- Task input:

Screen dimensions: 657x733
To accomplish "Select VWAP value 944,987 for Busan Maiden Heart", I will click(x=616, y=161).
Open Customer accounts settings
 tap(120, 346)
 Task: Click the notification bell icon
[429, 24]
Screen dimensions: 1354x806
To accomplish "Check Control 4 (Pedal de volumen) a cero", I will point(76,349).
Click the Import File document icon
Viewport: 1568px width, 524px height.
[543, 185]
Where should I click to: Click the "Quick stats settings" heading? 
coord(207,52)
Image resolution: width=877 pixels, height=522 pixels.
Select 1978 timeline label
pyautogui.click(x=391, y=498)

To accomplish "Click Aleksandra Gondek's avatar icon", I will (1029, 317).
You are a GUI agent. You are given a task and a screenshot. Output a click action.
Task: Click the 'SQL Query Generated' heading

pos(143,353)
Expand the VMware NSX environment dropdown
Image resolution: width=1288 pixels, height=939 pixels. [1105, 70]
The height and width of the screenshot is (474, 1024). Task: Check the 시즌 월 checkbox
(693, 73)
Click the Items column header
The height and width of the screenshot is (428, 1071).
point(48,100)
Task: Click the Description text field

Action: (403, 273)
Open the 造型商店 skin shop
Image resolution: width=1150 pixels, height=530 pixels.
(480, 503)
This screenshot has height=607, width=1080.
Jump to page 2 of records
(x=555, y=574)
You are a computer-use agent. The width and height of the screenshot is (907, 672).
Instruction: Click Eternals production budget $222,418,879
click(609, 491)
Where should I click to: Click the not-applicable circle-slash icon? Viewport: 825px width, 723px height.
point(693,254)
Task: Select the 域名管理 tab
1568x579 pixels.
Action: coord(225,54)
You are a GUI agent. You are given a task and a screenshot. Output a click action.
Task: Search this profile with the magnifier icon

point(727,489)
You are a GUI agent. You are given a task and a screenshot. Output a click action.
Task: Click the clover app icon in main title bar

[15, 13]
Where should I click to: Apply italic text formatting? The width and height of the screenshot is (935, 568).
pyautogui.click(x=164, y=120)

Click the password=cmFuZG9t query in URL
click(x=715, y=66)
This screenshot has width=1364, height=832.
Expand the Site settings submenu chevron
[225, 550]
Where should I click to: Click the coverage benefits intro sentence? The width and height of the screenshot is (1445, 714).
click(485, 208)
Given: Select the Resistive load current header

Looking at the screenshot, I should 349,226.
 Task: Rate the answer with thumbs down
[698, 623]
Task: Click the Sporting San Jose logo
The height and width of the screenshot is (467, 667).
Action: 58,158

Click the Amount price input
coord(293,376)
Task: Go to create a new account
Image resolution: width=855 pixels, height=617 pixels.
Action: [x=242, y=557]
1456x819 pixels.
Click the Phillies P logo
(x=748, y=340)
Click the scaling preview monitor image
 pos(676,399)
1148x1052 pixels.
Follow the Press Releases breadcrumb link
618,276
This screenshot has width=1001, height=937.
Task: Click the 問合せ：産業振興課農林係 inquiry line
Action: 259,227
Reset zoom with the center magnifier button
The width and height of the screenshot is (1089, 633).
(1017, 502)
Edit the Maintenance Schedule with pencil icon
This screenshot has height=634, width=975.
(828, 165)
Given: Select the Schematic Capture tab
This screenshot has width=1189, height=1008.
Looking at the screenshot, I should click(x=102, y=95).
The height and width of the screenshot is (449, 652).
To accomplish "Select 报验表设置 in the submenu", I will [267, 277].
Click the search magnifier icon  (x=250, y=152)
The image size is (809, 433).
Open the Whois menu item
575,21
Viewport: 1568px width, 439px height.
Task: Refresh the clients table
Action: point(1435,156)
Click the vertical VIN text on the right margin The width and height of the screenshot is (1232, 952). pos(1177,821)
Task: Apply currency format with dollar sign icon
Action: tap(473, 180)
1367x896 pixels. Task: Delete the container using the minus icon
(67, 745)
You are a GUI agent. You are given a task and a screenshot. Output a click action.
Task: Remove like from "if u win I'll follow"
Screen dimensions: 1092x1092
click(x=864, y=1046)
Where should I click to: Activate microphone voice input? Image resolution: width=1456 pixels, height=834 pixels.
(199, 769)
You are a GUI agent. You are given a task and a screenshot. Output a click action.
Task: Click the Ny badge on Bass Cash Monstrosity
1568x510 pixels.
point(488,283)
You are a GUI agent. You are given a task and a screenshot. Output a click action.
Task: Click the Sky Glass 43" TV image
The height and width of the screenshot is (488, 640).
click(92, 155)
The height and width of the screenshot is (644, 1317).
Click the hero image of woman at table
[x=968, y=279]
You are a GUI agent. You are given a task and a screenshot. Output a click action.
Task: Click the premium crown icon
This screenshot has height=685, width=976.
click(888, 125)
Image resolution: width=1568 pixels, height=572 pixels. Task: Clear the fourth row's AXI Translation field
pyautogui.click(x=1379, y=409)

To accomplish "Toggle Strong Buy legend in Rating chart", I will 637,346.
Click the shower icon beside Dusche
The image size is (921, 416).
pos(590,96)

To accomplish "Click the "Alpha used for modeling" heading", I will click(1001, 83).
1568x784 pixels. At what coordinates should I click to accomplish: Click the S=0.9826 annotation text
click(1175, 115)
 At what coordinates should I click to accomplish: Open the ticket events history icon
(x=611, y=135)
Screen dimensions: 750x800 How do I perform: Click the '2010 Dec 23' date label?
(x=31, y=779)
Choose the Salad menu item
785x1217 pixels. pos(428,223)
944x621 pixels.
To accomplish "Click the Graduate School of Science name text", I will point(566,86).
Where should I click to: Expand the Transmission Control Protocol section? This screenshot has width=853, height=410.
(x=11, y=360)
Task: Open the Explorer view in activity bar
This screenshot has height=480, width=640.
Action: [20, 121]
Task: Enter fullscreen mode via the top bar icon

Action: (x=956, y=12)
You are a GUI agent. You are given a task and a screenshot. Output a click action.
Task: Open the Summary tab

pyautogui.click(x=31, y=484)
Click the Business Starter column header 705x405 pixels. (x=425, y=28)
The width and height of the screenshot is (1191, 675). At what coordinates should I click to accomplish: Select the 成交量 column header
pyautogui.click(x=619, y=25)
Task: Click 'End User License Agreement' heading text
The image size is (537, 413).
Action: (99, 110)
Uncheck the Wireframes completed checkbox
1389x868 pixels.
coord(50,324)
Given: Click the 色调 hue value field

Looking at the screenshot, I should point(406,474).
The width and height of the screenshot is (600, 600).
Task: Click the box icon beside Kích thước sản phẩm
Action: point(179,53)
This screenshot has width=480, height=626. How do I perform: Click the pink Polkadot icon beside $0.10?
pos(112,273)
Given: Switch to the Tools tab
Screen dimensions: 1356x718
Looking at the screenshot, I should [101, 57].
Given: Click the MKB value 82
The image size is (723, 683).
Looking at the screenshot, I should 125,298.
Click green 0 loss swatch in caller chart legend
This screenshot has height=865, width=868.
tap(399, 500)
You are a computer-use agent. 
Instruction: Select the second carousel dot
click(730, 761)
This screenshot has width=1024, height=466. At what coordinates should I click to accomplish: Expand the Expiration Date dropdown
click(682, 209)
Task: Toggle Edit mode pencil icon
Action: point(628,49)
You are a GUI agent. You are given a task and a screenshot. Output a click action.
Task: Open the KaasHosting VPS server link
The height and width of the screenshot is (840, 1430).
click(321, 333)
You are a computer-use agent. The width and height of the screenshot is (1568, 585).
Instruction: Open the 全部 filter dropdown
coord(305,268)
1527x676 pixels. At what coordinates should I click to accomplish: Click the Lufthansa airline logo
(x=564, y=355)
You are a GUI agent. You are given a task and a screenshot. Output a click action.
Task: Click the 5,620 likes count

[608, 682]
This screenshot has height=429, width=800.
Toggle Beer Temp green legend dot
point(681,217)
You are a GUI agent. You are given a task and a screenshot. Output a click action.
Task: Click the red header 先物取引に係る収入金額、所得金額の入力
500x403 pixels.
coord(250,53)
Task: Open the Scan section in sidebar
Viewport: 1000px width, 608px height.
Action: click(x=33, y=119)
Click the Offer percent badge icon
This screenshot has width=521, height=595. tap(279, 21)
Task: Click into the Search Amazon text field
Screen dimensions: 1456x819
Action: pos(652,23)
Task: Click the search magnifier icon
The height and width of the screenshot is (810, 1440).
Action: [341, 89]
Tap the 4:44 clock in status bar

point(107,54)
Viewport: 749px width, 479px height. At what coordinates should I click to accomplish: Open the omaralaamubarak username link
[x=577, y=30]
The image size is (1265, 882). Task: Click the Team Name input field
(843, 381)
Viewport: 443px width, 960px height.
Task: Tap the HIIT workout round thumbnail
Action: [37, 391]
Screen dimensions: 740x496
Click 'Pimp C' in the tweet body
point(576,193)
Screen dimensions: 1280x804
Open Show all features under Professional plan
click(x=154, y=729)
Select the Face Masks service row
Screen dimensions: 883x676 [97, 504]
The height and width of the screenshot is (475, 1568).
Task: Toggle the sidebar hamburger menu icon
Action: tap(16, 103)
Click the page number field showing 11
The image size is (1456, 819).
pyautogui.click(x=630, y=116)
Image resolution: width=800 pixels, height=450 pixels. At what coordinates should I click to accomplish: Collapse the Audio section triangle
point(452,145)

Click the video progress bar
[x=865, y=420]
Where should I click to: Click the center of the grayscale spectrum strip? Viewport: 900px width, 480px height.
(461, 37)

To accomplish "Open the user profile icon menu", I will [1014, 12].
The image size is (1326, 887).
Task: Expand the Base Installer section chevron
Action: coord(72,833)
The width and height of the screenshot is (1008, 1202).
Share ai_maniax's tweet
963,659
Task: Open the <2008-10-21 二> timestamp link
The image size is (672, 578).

- Task goal:
From the line containing "This screenshot has width=480, height=626." down to the line containing "Task: Open the KaasHosting VPS server link" in the material above, reproduce every line exactly, including the two end lines.

- Solution to this exercise:
This screenshot has width=480, height=626. How do I perform: Click the pink Polkadot icon beside $0.10?
pos(112,273)
Given: Switch to the Tools tab
Screen dimensions: 1356x718
Looking at the screenshot, I should [101, 57].
Given: Click the MKB value 82
The image size is (723, 683).
Looking at the screenshot, I should 125,298.
Click green 0 loss swatch in caller chart legend
This screenshot has height=865, width=868.
tap(399, 500)
You are a computer-use agent. 
Instruction: Select the second carousel dot
click(730, 761)
This screenshot has width=1024, height=466. At what coordinates should I click to accomplish: Expand the Expiration Date dropdown
click(682, 209)
Task: Toggle Edit mode pencil icon
Action: point(628,49)
You are a GUI agent. You are given a task and a screenshot. Output a click action.
Task: Open the KaasHosting VPS server link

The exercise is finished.